The Trump-mandments

And Don the Con emerged from the Penthouse in the Sky.

trump-stained-glass-windowDescending on his gilded escalator, his bitty hands cradle a gold-plated Power Point … displayed for all to see.

His baseball hatted worshipers peer at him in glassy eyed adulation as He bellows, “This Power Point was given directly to me by the Great Billionaire in heaven.  He told me that you should all gather and listen as I read the Word.”

And the Words were … “The Ten Trump-mandments.”


One … Now that I’m elected, you shall have no other Billionaire before you … Only Me, John Donald Trump shall you worship.  I’m a jealous Billionaire with very thin skin.  Plus I’ll bury your ass in insane 3 AM Tweets because I never sleep.

Two … It’s okay for you to have Idols as long as they’re voted on in Reality Shows I own.  No Idols shall accumulate a net worth more than Mine … which may never be disclosed.

Three … You shall not take My name, or any variation, in vain.  If you do, I’ll bury you in law suits because I never settle.

Four … Take a few minutes to remember the Sabbath.  Then get back to work.  Idle hands, even as small as mine, are the Devil’s workshop.  Remember what I did with only a small loan from my father.

Five … Honor your father and mother.  Many people are saying that I did not honor my father or mother because they sent me to military school.  Those are lies.

Six … You shall not commit murder.  Only I can commit murder and now that I’m your Billionaire, it’s not limited to the middle of 5th Avenue.

Seven … You shall not commit adultery.  However, as your Billionaire, I’ll make a law that adultery no longer exists … for me.  It’s a silly little Commandment.

Eight … You shall not steal.  Only I can steal and I’ll continue to steal from you, the government, small business owners, and anyone stupid enough to do business with me.

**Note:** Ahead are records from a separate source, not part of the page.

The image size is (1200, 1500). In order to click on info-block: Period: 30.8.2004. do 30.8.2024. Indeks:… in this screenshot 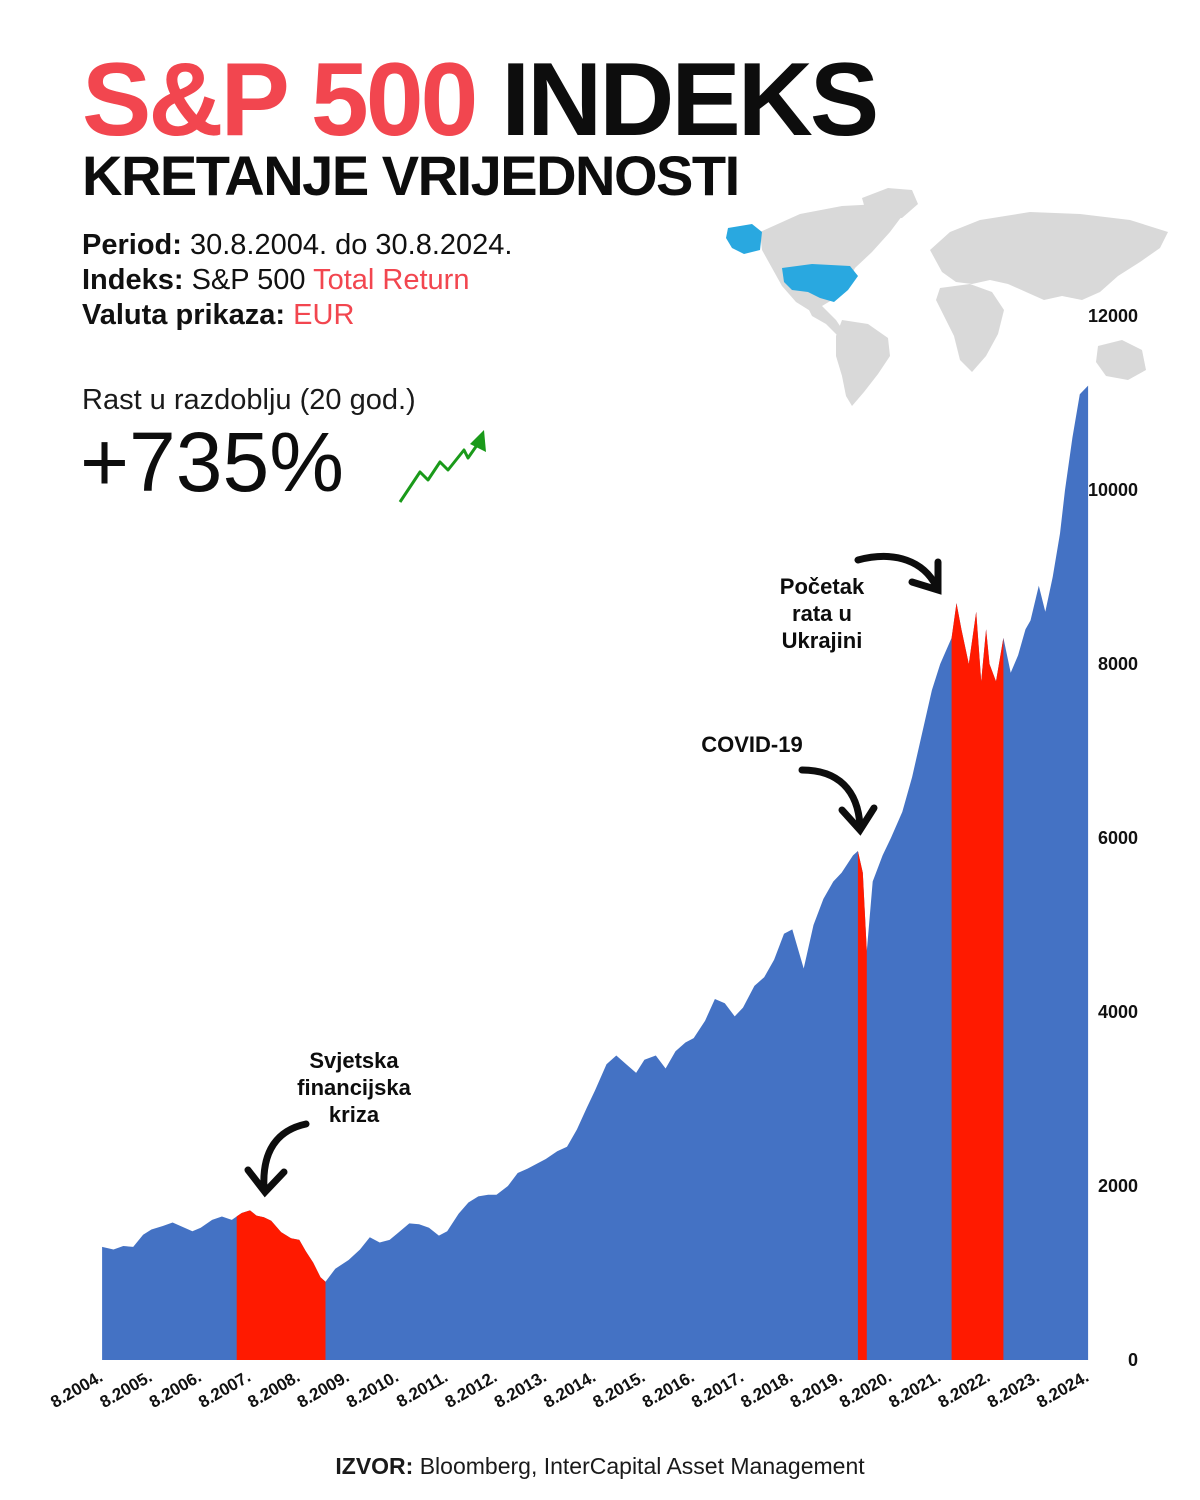, I will do `click(297, 280)`.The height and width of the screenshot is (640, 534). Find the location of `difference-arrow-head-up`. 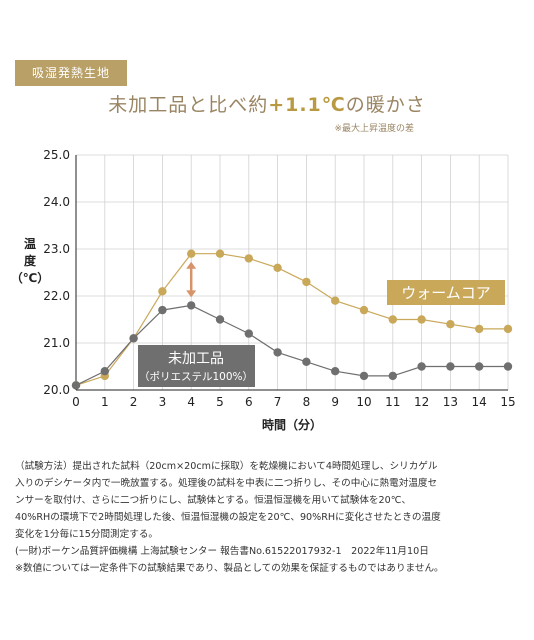

difference-arrow-head-up is located at coordinates (192, 265).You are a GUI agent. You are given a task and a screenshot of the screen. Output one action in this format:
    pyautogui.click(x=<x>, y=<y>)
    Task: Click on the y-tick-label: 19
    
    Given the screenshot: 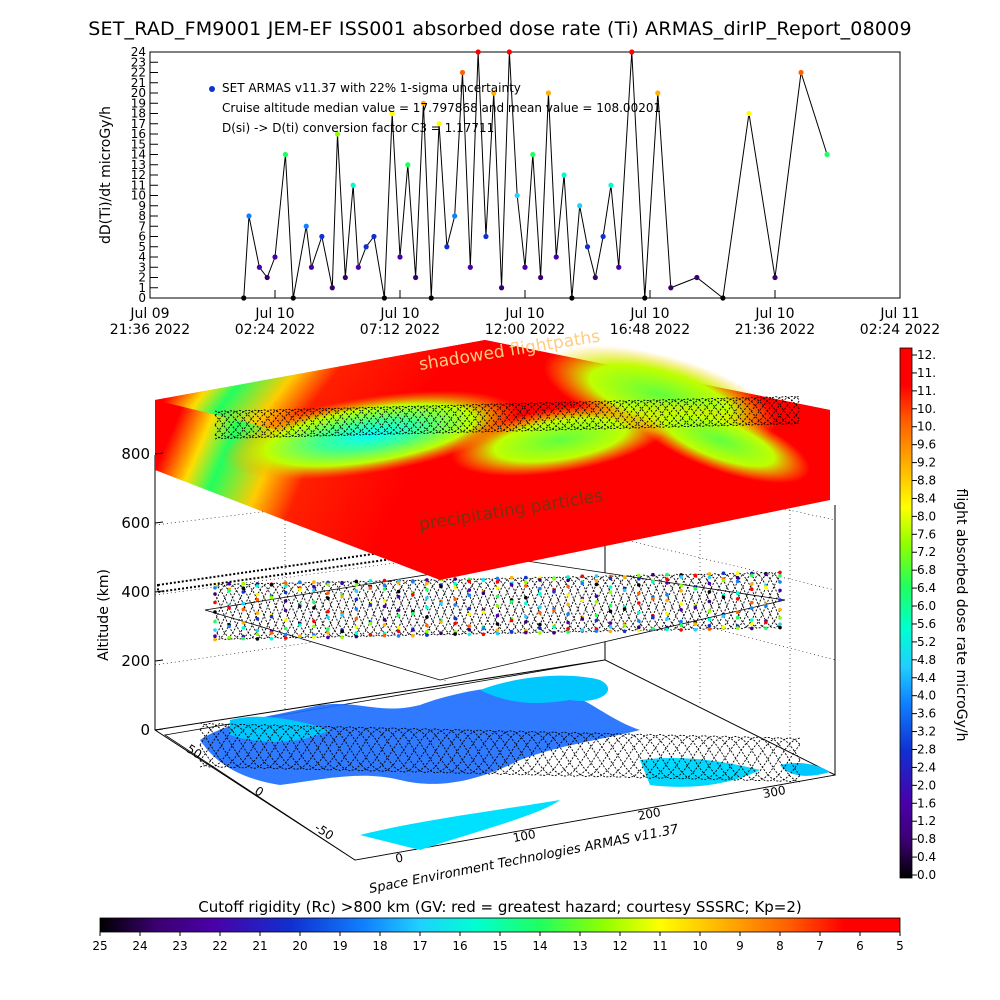 What is the action you would take?
    pyautogui.click(x=138, y=103)
    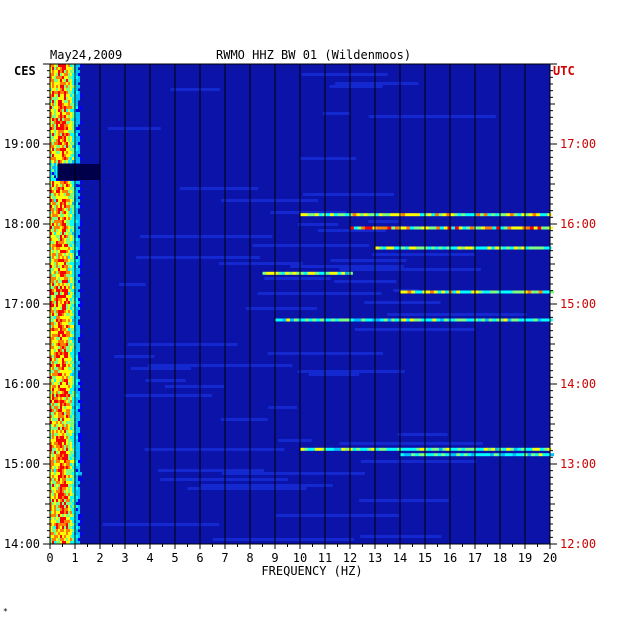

Nine … You shall not bear false witness against your neighbors … unless of course they’re from Mexico, the Middle East or are an African-American or LBGT.  Then you can make up stuff about them, insult them and even punch them in the mouth … like we did at my rallies.

Ten … You shall not covet anything.  The act of coveting is reserved solely for Me.  I can covet anything I please.  I can covet your wife, if she meets my standard of beauty, or your real estate if it’s in a prime location.

There you have it folks.  Now get outta my lobby and go “Make America Great Again” or I’ll have you arrested by the Secret Service, which I do not pay for, and you’ll be prosecuted because we must have Law and Order.


Then Don the Con’s eyes snapped open as he awoke from his very, very beautiful dream to the reality of being:  a total L-O-S-E-R.

Just sayin’ …

6 thoughts on “The Trump-mandments

    • Hey Logan … thanks for reading … That’s probably the only time the word “legit” will be assigned to Trump! Thanks for reading and all your support!

  1. Bravo, Richard. This pretty much sums up the Trumped-Up demigod heading the GOP ticket.

    I just have to wonder: If Trump thinks being a “celebrity” gives him license to grope women, what does he think he’ll be entitled to do as President?

    • Hey TL … Thanx for reading.
      We already know what he thinks he’ll be entitled to … unobstructed access and use for retaliation of the Justice Department. Putin would be proud of him for openly stating that he plans to misuse the justice system. After he bags Hillary, he’ll probably go after Paul Ryan.

      Thanks for your support … until next week when I can be Seriously Absurd again.

  2. Trump said that about celebrities being able to get away with groping women? He must have stolen that line from Bill Cosby.

    • Thanks for readin’, Ooops … Trump and “stolen” in the same paragraph … what a surprise. I’m surprised he didn’t use Bill Cosby as a defense … “At least I don’t have to drug my conquests,” boasts a depraved Don “The Con.”